** What this task involves **
Verbatim, and with nothing else, reproduce the data below from its first line through the line containing "Contact Us (159, 2418)".

** Saved data entries **
Segment Open
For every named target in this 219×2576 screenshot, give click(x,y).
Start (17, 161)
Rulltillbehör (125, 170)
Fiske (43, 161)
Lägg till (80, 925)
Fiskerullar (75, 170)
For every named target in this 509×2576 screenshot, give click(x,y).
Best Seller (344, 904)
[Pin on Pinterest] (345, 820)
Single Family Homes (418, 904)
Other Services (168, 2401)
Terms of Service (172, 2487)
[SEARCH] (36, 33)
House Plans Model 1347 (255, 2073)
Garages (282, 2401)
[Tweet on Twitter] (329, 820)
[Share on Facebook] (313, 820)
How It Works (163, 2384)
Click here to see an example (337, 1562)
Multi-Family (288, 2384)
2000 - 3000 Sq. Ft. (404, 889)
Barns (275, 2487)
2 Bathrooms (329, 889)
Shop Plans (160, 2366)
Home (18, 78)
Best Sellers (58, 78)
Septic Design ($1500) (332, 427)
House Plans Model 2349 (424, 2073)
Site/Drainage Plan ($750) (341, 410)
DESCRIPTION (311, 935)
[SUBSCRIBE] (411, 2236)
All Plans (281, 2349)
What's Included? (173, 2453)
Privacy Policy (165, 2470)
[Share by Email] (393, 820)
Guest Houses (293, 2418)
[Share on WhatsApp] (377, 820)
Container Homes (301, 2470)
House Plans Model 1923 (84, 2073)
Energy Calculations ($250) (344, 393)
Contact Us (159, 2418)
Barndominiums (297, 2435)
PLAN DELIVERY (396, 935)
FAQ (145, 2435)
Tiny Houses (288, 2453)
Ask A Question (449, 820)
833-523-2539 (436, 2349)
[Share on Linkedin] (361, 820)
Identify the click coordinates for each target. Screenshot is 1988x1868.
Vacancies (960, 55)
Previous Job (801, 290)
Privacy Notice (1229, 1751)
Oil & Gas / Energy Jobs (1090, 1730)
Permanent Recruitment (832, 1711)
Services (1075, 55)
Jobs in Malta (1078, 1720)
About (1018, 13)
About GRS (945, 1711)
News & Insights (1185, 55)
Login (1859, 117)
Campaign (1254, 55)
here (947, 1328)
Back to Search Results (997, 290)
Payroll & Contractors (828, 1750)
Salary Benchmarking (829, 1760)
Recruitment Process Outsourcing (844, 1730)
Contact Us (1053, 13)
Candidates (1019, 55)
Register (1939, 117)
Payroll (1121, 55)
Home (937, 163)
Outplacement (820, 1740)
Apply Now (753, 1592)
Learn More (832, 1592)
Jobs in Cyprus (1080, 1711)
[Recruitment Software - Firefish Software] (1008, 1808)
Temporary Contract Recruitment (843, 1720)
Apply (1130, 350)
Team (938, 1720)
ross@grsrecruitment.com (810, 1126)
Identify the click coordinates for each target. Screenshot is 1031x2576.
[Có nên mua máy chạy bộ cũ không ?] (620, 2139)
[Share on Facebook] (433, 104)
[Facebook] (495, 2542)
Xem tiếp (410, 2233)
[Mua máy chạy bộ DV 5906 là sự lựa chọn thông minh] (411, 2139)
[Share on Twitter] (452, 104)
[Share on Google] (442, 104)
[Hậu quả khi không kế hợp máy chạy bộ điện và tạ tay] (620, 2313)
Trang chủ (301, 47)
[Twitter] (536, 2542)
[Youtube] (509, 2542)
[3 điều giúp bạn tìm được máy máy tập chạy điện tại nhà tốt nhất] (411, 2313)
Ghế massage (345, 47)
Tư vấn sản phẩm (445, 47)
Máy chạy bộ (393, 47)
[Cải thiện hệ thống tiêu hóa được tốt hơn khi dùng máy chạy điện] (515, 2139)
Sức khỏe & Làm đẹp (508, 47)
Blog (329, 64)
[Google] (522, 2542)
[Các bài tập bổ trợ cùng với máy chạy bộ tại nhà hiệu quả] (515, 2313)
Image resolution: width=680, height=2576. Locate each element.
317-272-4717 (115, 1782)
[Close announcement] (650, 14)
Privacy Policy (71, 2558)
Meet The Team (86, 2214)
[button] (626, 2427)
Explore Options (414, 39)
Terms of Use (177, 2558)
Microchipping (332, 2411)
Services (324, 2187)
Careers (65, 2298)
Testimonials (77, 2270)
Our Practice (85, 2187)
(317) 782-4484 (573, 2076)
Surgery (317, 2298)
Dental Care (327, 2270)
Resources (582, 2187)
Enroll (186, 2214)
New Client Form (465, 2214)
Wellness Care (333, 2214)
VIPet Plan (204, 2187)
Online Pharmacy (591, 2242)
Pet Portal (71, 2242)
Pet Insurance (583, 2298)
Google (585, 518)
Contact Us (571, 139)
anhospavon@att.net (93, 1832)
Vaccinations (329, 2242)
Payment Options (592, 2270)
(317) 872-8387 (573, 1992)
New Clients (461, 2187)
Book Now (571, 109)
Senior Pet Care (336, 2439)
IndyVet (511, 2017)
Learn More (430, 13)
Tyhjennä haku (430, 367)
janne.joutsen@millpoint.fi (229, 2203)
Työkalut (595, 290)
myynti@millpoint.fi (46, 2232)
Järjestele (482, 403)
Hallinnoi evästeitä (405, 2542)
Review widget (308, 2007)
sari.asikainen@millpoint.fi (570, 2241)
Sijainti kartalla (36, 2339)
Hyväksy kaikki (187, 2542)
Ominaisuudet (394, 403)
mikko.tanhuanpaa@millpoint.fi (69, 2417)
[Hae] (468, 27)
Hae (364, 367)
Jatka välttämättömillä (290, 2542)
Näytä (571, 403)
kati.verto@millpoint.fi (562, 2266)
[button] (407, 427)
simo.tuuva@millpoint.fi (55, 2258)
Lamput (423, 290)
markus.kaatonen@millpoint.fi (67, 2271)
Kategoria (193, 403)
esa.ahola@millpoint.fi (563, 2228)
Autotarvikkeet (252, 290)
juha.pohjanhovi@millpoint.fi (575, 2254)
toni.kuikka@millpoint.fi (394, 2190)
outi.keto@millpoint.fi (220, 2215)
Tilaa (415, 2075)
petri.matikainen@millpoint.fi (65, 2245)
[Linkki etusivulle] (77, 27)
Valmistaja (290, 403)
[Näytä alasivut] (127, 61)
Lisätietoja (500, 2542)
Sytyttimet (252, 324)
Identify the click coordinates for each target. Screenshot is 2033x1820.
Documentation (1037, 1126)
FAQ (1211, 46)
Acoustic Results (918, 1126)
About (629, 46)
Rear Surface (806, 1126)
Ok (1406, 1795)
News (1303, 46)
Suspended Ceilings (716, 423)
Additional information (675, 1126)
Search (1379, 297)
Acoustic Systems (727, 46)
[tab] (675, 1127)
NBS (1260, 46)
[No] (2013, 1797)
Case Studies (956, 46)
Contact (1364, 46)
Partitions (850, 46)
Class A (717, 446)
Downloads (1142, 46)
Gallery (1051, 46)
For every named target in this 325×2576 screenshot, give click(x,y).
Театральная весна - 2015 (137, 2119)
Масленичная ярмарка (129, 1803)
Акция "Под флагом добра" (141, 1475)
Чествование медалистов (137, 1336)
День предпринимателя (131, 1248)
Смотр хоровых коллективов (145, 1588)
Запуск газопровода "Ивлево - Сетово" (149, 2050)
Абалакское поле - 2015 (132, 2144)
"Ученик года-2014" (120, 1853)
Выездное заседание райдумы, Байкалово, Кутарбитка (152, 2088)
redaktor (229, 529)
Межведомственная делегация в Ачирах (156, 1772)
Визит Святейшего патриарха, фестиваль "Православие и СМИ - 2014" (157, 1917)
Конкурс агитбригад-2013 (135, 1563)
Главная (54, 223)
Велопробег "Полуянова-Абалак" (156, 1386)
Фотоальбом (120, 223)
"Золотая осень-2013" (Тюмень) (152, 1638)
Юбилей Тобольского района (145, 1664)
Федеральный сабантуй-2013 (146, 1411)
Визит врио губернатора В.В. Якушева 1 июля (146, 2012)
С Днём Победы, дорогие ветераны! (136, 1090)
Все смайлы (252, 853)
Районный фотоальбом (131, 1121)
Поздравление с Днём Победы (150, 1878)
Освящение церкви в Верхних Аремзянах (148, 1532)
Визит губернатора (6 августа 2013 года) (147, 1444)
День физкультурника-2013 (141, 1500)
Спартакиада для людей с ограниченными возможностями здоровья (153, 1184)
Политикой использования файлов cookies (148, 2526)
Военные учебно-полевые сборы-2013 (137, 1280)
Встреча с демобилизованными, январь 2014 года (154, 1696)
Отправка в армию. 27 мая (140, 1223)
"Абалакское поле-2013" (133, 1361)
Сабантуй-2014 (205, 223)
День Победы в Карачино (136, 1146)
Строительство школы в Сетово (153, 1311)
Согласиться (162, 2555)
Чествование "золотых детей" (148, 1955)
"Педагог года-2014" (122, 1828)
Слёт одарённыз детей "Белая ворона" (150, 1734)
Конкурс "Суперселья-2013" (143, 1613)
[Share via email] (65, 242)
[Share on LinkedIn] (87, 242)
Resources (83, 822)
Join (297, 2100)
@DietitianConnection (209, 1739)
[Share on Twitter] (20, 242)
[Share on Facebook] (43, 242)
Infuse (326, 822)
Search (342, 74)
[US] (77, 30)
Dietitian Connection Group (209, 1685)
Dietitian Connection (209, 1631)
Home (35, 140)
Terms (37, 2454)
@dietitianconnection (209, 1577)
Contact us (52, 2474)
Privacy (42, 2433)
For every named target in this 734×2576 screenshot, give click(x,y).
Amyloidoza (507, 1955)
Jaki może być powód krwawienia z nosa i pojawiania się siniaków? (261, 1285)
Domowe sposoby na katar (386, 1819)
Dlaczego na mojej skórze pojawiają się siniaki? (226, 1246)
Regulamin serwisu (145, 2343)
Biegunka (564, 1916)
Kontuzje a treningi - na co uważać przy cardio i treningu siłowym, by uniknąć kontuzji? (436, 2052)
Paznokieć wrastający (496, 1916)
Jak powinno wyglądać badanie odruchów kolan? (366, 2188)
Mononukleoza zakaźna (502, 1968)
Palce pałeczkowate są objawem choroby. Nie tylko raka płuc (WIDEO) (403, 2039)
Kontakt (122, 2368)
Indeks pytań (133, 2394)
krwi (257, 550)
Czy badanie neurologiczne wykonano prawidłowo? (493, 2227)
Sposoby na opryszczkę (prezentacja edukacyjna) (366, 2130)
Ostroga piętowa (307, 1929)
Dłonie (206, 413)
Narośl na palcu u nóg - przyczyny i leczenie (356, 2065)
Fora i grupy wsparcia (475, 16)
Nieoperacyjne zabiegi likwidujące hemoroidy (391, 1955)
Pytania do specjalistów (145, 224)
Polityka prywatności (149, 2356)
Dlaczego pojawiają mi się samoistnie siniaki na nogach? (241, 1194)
Segment Closed
** Reply to the task **
For every named target in this 219×2576 screenshot, give click(x,y).
Start (17, 161)
Rulltillbehör (125, 170)
Fiske (43, 161)
Lägg till (80, 925)
Fiskerullar (75, 170)
For every named target in this 509×2576 screenshot, give click(x,y).
Best Seller (344, 904)
[Pin on Pinterest] (345, 820)
Single Family Homes (418, 904)
Other Services (168, 2401)
Terms of Service (172, 2487)
[SEARCH] (36, 33)
House Plans Model 1347 (255, 2073)
Garages (282, 2401)
[Tweet on Twitter] (329, 820)
[Share on Facebook] (313, 820)
How It Works (163, 2384)
Click here to see an example (337, 1562)
Multi-Family (288, 2384)
2000 - 3000 Sq. Ft. (404, 889)
Barns (275, 2487)
2 Bathrooms (329, 889)
Shop Plans (160, 2366)
Home (18, 78)
Best Sellers (58, 78)
Septic Design ($1500) (332, 427)
House Plans Model 2349 (424, 2073)
Site/Drainage Plan ($750) (341, 410)
DESCRIPTION (311, 935)
[SUBSCRIBE] (411, 2236)
All Plans (281, 2349)
What's Included? (173, 2453)
Privacy Policy (165, 2470)
[Share by Email] (393, 820)
Guest Houses (293, 2418)
[Share on WhatsApp] (377, 820)
Container Homes (301, 2470)
House Plans Model 1923 (84, 2073)
Energy Calculations ($250) (344, 393)
Contact Us (159, 2418)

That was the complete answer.